[Data excerpts]

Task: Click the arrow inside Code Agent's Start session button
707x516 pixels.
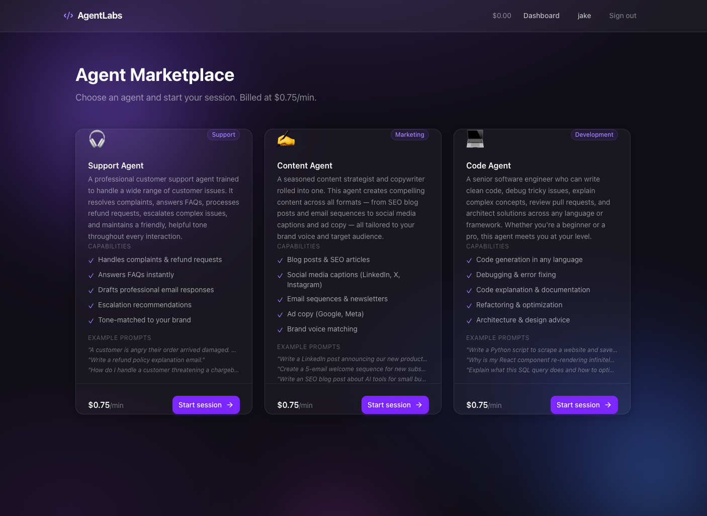Action: (x=607, y=405)
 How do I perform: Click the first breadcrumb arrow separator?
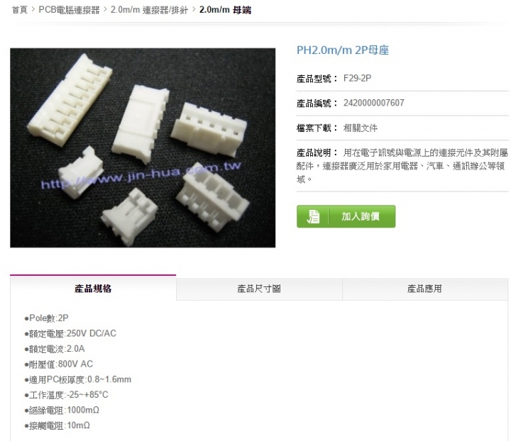(x=33, y=9)
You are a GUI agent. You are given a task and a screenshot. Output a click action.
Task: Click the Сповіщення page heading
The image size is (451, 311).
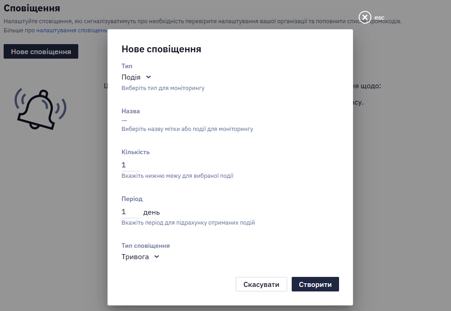[32, 8]
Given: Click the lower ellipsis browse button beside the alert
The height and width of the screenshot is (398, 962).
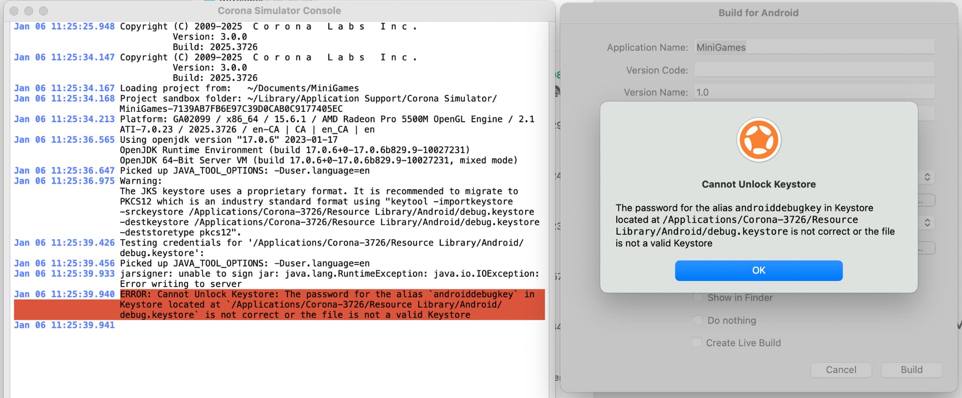Looking at the screenshot, I should tap(927, 248).
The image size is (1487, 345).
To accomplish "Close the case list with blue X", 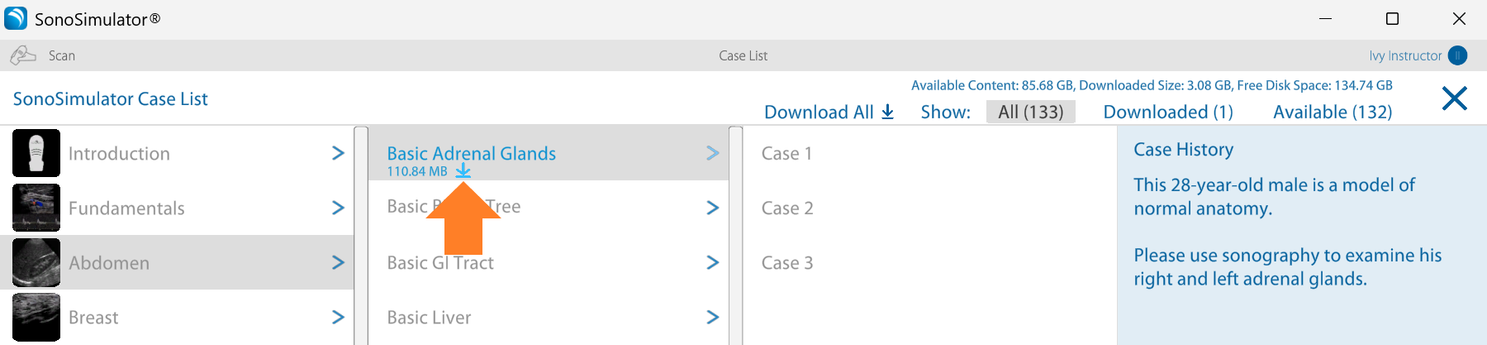I will pos(1454,98).
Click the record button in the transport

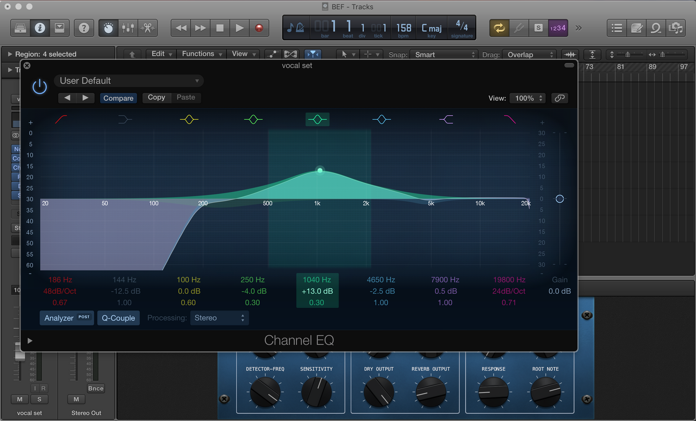click(260, 28)
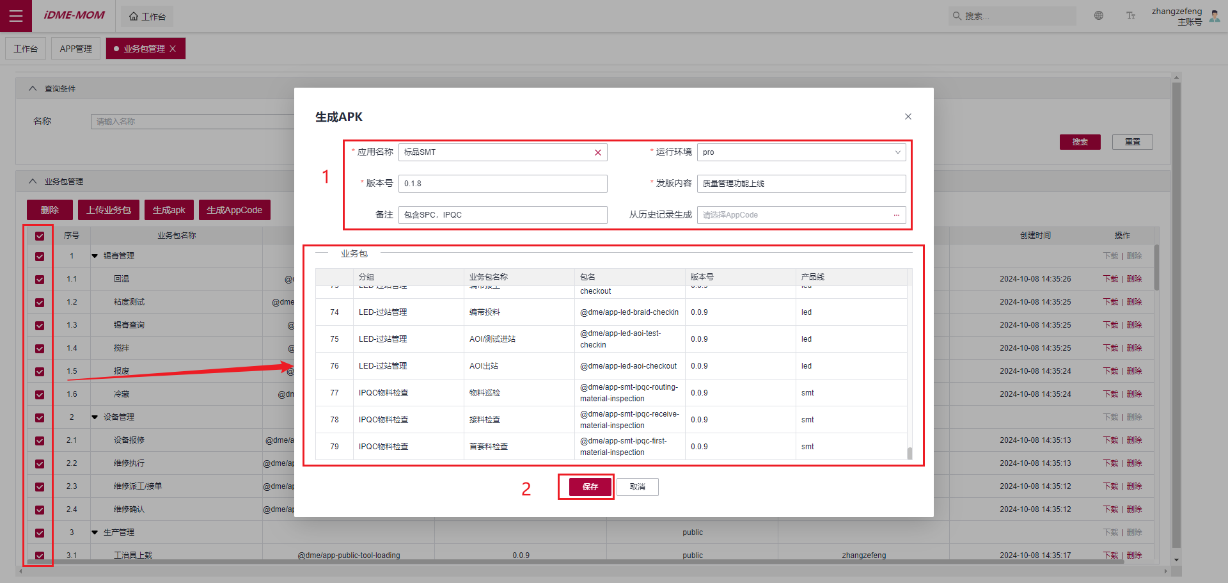Screen dimensions: 1228x583
Task: Switch to the 工作台 tab
Action: pyautogui.click(x=26, y=49)
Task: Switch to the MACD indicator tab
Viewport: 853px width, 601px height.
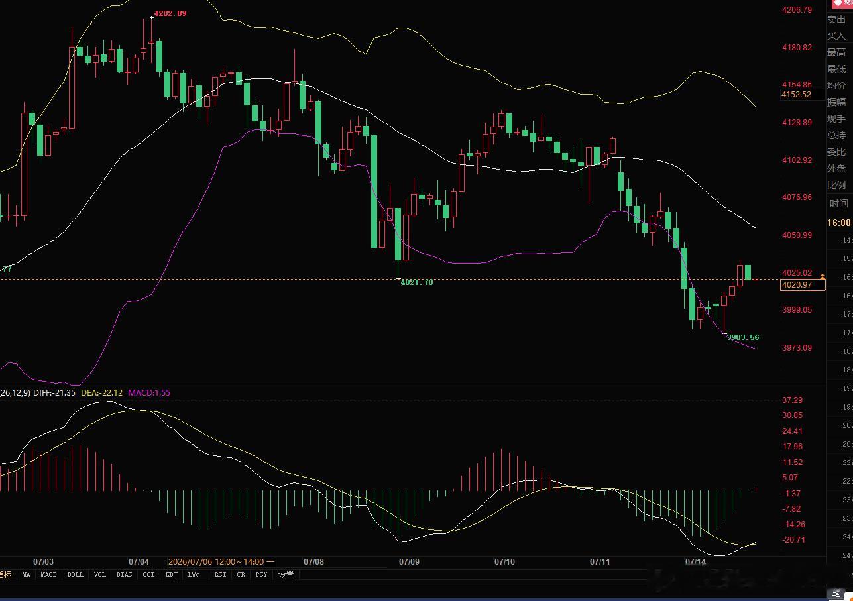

### [HOW TO COMPLETE THIS TASK]
Above are records; repeat only the lines from the line with "707x516 pixels." through the line with "Given: Click the", and leave pictures out.

### [PROBLEM SOLUTION]
707x516 pixels.
Action: (x=607, y=405)
 How do I perform: Click the first breadcrumb arrow separator?
(x=33, y=9)
You are a GUI agent. You are given a task and a screenshot. Output a click action.
Task: Click the Сповіщення page heading
The image size is (451, 311).
[32, 8]
Given: Click the lower ellipsis browse button beside the alert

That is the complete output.